* **WHAT TO DO**
Scan the entries line by line and return those with "Task".

* **EXTRACTED ENTRIES**
+---+

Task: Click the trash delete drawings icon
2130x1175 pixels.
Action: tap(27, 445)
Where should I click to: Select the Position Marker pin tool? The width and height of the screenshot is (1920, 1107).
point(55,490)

+---+

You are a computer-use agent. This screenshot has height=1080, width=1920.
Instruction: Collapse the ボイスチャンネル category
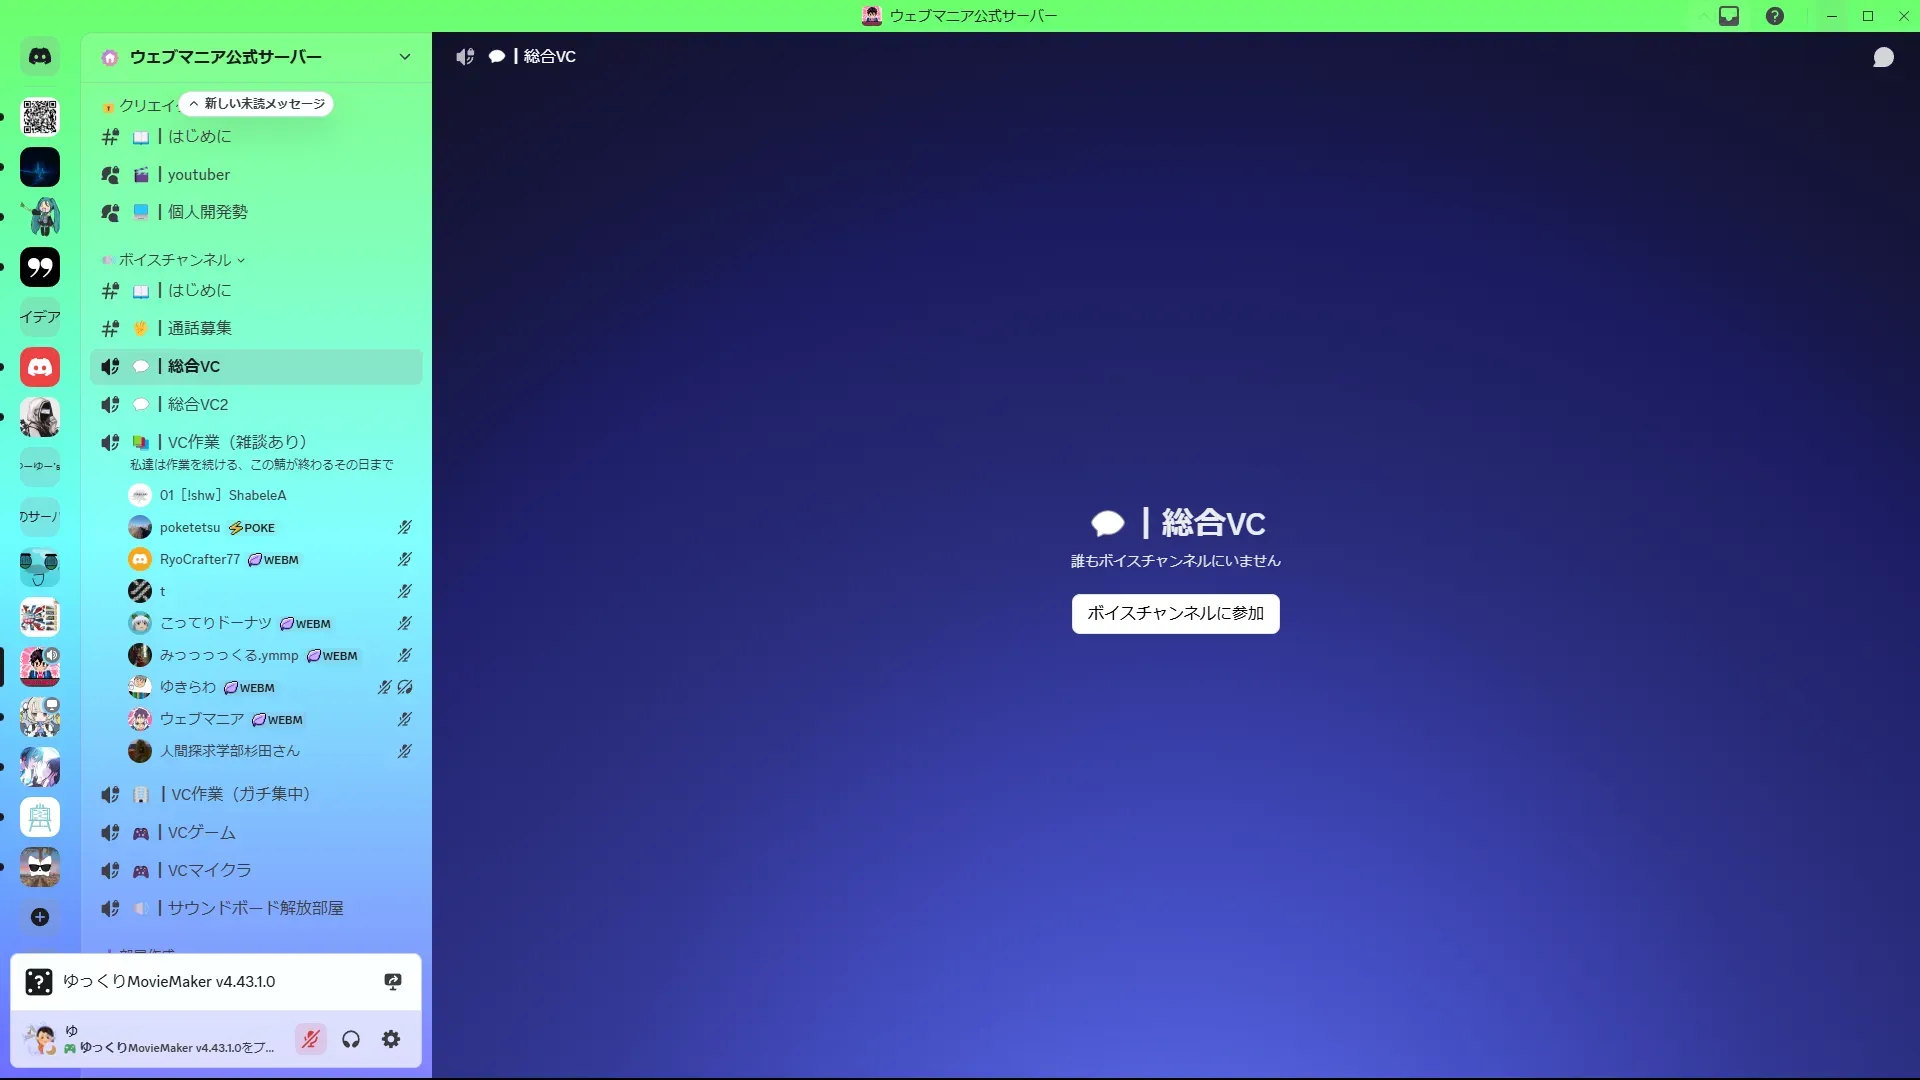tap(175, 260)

+---+

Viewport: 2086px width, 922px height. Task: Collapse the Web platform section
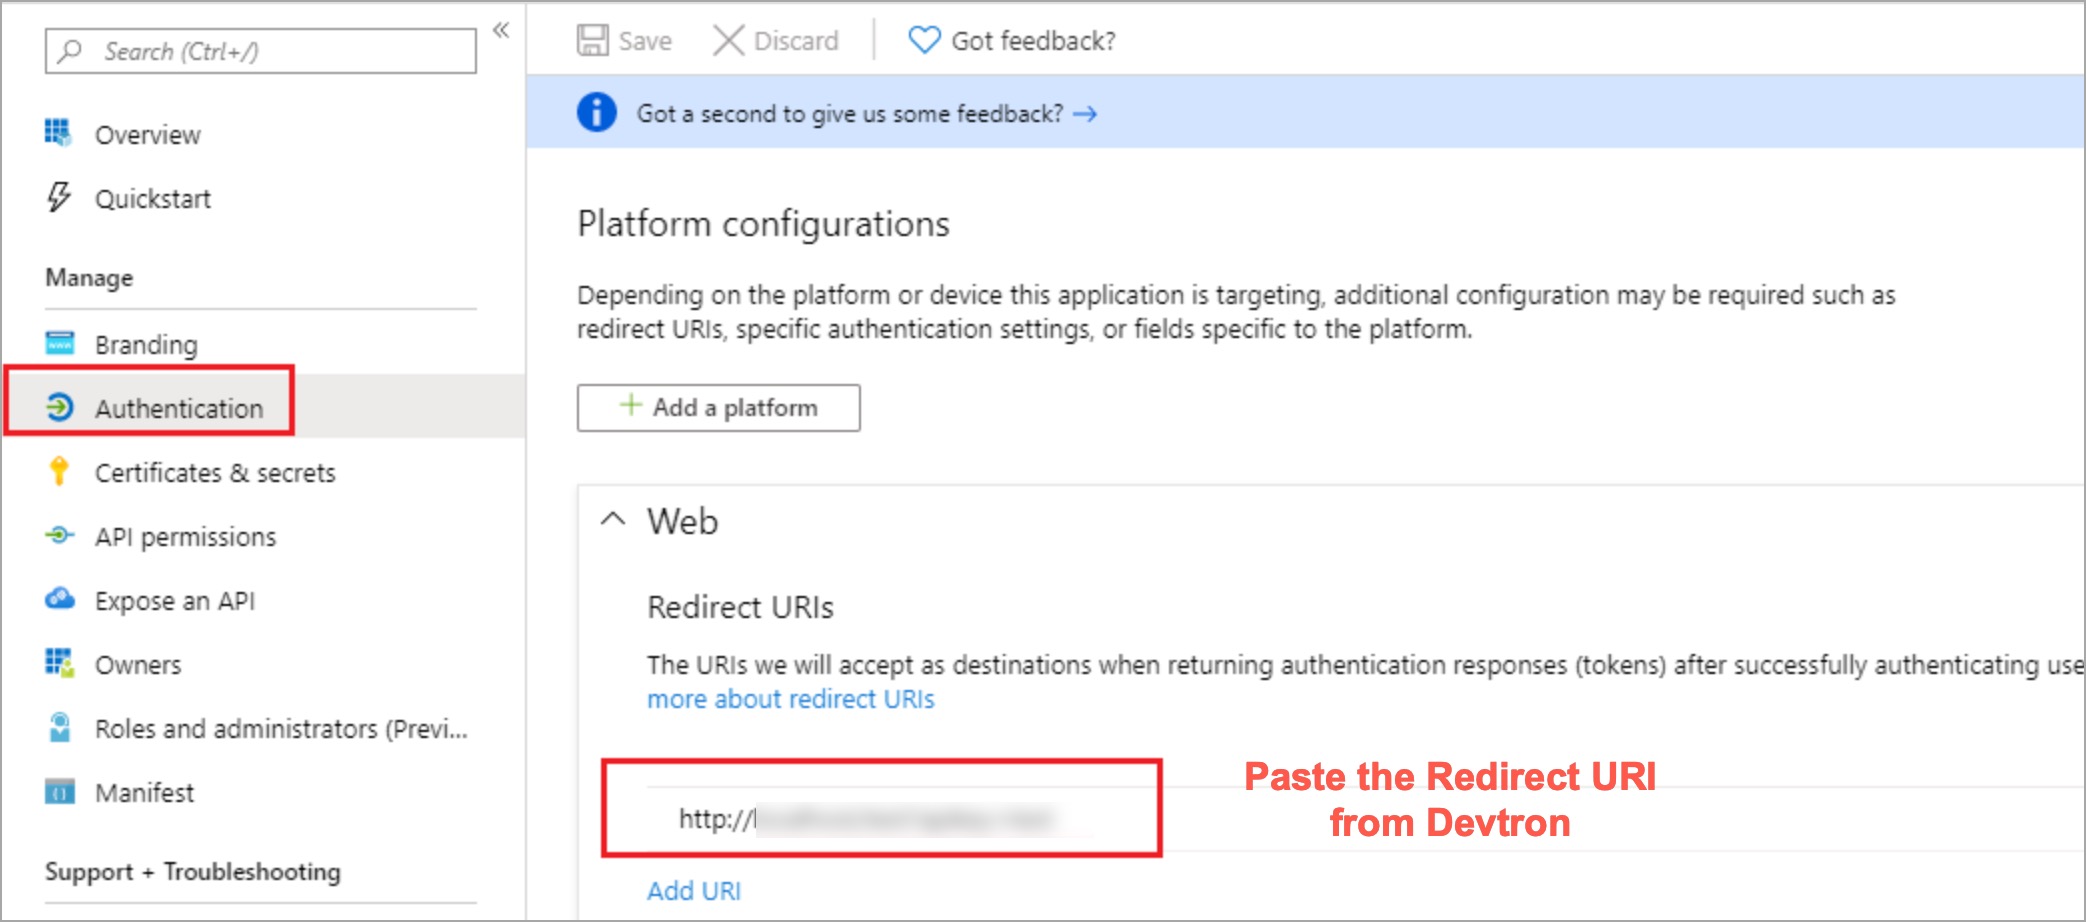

+---+

* **SOLUTION TO THE EXERCISE**
Task: Click the trash delete drawings icon
Viewport: 2086px width, 922px height. Task: Collapse the Web platform section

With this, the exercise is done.